Historical notes Master
The Claisen rearrangement was discovered by Ludwig Claisen in 1912, predating the Cope rearrangement by nearly three decades. Claisen observed that allyl phenyl ether rearranged to o-allylphenol on heating and correctly recognised the reaction as an intramolecular rearrangement rather than a fragmentation-recombination process. The [3,3]-sigmatropic mechanism was not established until the mid-twentieth century, when isotopic labelling experiments confirmed the concerted nature of the shift.
Arthur Cope reported the rearrangement of 1,5-dienes in 1940. Cope and his coworkers systematically studied the scope of the reaction, establishing that it was general for 1,5-dienes and proceeded through a cyclic transition state. The chair-like geometry of the TS was proposed by Doering and Roth in 1962 based on stereochemical studies of substituted substrates, a proposal confirmed by subsequent computational work.
The Woodward-Hoffmann rules, published in 1965–1969, provided the theoretical framework for understanding why these rearrangements are thermally allowed. Woodward and Hoffmann showed that [3,3]-sigmatropic shifts proceed through a Huckel-aromatic transition state with 6 electrons, making them thermally allowed as suprafacial processes on both components. The same analysis predicted that [1,5]-hydrogen shifts are thermally allowed (suprafacial) while [1,3]-hydrogen shifts are thermally forbidden (require antarafacial geometry).
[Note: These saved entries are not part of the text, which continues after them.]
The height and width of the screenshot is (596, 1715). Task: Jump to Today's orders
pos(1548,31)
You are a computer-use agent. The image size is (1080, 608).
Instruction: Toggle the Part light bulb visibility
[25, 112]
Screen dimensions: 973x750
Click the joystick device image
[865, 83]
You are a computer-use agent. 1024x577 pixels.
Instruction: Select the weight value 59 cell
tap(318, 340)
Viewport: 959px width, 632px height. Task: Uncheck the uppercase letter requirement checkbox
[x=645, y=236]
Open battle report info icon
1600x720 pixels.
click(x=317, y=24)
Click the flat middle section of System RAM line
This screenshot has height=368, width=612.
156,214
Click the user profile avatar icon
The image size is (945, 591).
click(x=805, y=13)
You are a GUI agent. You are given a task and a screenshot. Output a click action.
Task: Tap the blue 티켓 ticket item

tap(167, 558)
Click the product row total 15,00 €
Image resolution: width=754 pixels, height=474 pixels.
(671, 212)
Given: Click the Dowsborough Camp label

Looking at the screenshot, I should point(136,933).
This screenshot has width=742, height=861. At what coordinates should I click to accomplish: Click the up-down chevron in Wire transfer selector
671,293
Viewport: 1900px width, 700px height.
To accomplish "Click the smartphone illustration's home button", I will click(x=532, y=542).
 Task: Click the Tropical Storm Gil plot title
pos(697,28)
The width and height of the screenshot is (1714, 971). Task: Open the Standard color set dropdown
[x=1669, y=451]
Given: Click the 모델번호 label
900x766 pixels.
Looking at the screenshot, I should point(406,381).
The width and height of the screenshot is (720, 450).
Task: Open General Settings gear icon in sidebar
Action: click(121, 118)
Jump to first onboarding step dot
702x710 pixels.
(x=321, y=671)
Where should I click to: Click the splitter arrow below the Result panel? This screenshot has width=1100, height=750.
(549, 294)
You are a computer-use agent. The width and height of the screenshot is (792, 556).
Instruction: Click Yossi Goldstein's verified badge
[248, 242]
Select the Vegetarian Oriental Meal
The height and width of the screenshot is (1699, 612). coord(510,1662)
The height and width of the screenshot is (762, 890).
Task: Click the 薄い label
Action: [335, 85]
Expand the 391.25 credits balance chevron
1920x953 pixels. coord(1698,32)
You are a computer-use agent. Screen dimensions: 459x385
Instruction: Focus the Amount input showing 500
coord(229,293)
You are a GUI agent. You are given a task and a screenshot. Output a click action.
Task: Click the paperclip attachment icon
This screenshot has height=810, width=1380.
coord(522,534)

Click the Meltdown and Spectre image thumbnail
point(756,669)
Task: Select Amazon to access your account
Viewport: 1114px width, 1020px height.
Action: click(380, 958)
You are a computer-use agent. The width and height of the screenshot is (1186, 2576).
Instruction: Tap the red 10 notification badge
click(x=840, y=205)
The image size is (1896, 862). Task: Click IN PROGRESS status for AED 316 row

Robert Ireland developed the ester enolate variant (Ireland-Claisen) in the 1970s, greatly expanding the synthetic utility of the Claisen rearrangement. Ireland demonstrated that silyl ketene acetals undergo the rearrangement at lower temperatures and that the enolate geometry is translated into product stereochemistry. Larry Overman reported the trichloroacetimidate rearrangement in 1974, providing direct access to allylic amines.
The anionic oxy-Cope rearrangement was discovered by David Evans in 1976. Evans observed that deprotonation of the C-3 hydroxyl group of 3-hydroxy-1,5-hexadiene accelerated the Cope rearrangement by a factor of 10^17, one of the largest rate accelerations ever observed for a single functional group modification. This discovery opened new avenues for the use of Cope rearrangements in synthetic chemistry.
Computational studies of the Cope transition state by Houk, Borden, and others in the 1980s–2000s resolved the long-standing debate about whether the reaction is concerted or stepwise. These studies established the concept of the "aromatic" pericyclic transition state and demonstrated that the Cope rearrangement proceeds through a concerted but flexible TS that can shift along a continuum between synchronous and asynchronous geometries depending on substituent effects.